Mr. Nixon: This is where I am elected to speak. You are the one who is shirking your responsibility.

Hon. Mr. Wells: My friend is elected to speak in this House and to make a little sense.

Mr. Reid: Are you taking lessons from John Smith or Taylor?

Hon. Mr. Wells: I am not taking lessons from anybody, but I tell my hon. friend that I have a real, deep and abiding concern about public service bargaining in this province; and I always get back to the position that the Liberal Party of this province cares nothing about it.

Mr. Shore: What did you do before you read the article in the paper?

Hon. Mr. Wells: In fact, when I listened to the hon. member for Kitchener-Wilmot (Mr. Sweeney) I thought he was just about going to come to the position that he thought the right to strike should be taken away from teachers.

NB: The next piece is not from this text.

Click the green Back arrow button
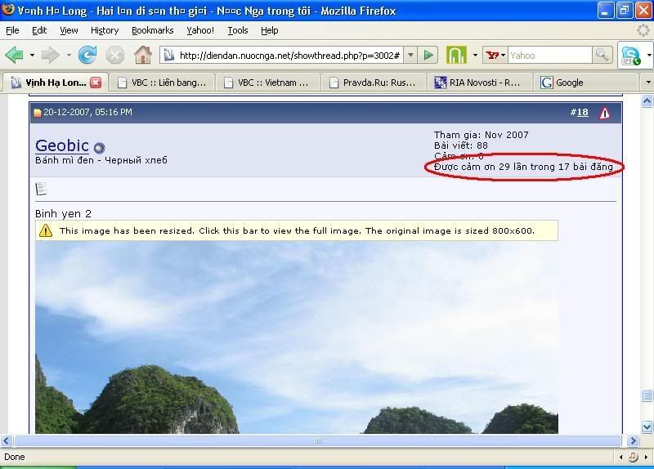The height and width of the screenshot is (469, 654). [15, 56]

Mr. Lewis: He did come to that position; he just didn’t say it.

Hon. Mr. Wells: That’s right. I think he just missed that; he just didn’t say it.

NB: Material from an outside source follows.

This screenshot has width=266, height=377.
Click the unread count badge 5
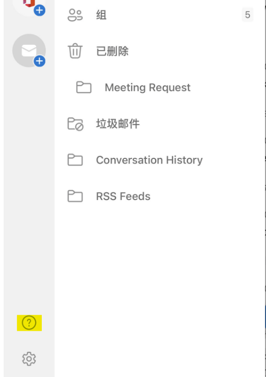(x=247, y=15)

An hon. member: He did not say that.

Hon. Mr. Wells: He just about came to it --

Mr. Speaker: Would the hon. minister return to the second reading of the bill, please.

Mr. Sweeney: Mr. Speaker --

Mr. Speaker: Does the hon. member have a point of personal privilege?

Mr. Sweeney: Yes, Mr. Speaker.

Mr. Lewis: You did come close.

Hon. Mr. Wells: Very close.

Mr. Sweeney: May I refer to a single paragraph addressed to the Ontario secondary school teachers? The Liberal caucus is also fully in support of the basic principles of Bill 100. We do not favour its abolition. We do hope that serious alternatives to strike action will be worked out, but in the meantime we respect Bill 100 as it is written.

Mr. Speaker: The hon. minister will continue.

Mr. Bain: Did that clarify something?

Hon. Mr. Wells: Well I must say that is a rather ambivalent statement.

Interjections.

Mr. Nixon: That from a minister who is planning compulsory arbitration?

Mr. Speaker: Order, please. The hon. minister will continue.

Interjections.

Hon. Mr. Wells: You let me know when you have found the alternative methods.

Interjections.

Mr. Speaker: Order, please.

Hon. Mr. Wells: It is interesting, Mr. Speaker. I indicated the number of disputes in this province. There are about 20 strikes at present going on in the State of New York where the teachers’ right to strike is prohibited. Teachers are being put in jail, the governor of New York is commuting sentences and so forth.

Mr. MacDonald: You persuaded your own backbenchers; that’s what you are saying!

Mr. Speaker: Perhaps we could return to second reading of this bill.

Hon. Mr. Wells: All right.

Interjections.

Hon. Mr. Wells: I think that the ERC will eventually go down as one of the innovations in public service bargaining; and indeed will be copied in this province in some form in other areas.

Interjections.

Hon. Mr. Wells: Just so my friends opposite will not be completely neglected, I must say the only thing that offended me most in most of the arguments they made were the comments -- and I must say their leader didn’t make these comments but some of them made the comments -- that they were the only ones for the rights of the working man and for the working class people and so forth. It is my perception that this party I belong to has always been concerned about the rights of the working person, the working man in this province.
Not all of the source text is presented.